Written request: Please list every line below that contains the word "Task", copying each one in full.
------------------------------------------------
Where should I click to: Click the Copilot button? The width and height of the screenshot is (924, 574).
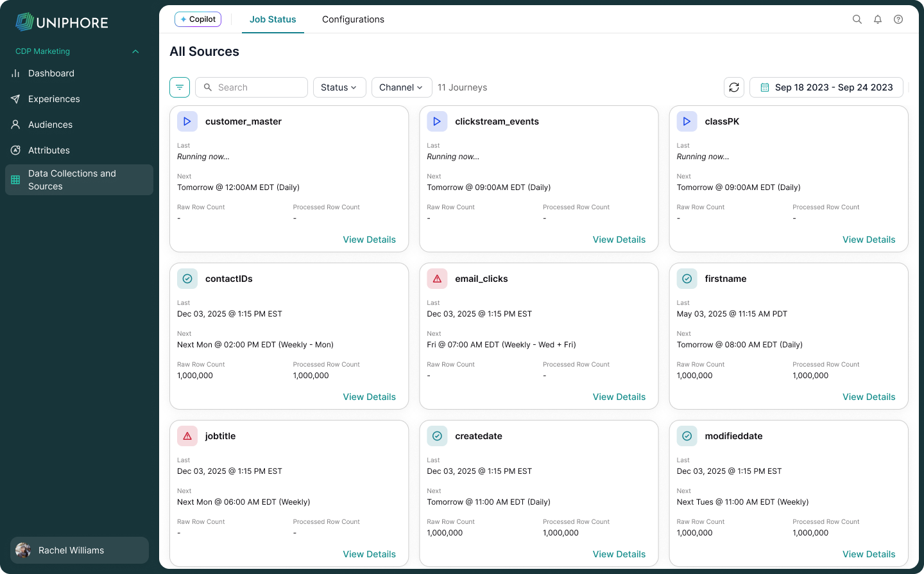click(x=198, y=19)
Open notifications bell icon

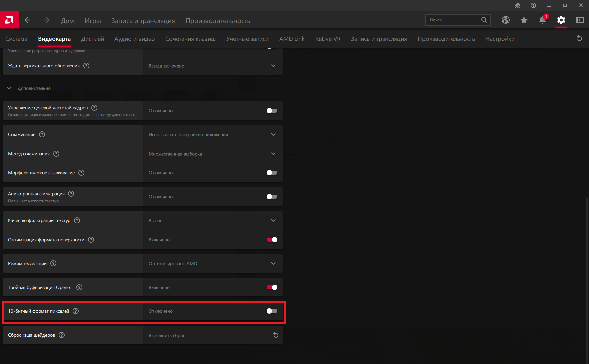pos(542,20)
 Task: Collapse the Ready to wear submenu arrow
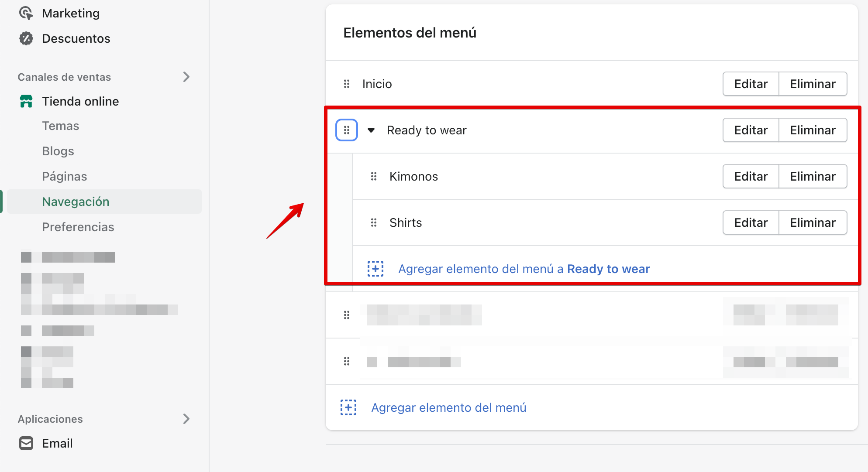371,130
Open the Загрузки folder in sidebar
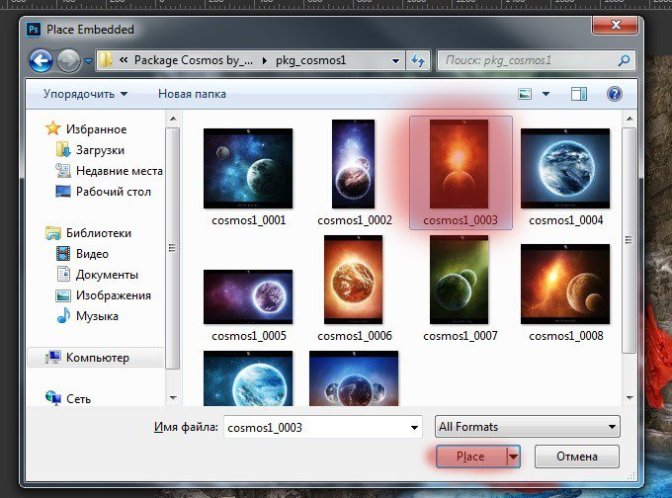 99,150
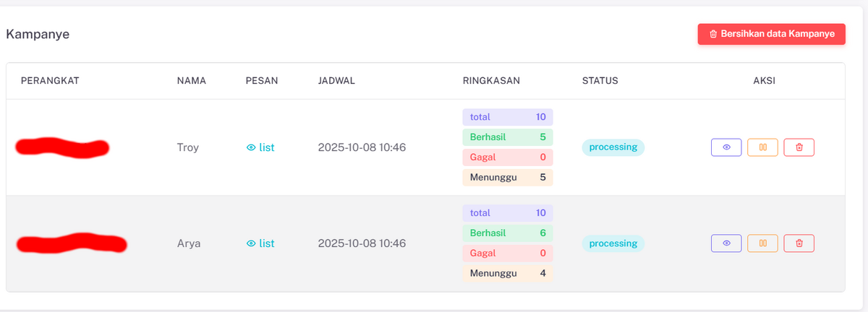The image size is (868, 312).
Task: Open message list for Troy
Action: (x=260, y=147)
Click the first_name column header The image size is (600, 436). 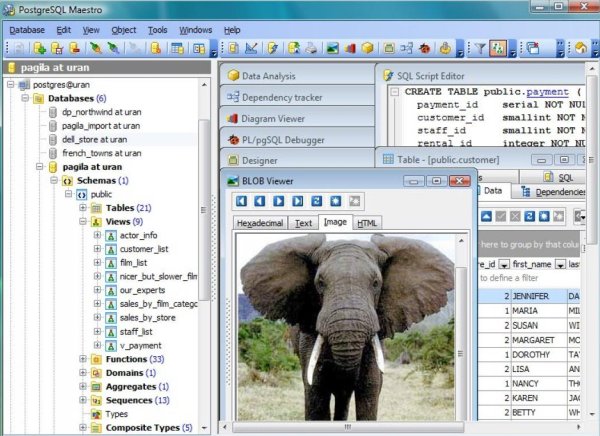click(536, 263)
------------------------------------------------
The result:
 Task: Collapse the Ready to wear submenu arrow
Task: Open message list for Troy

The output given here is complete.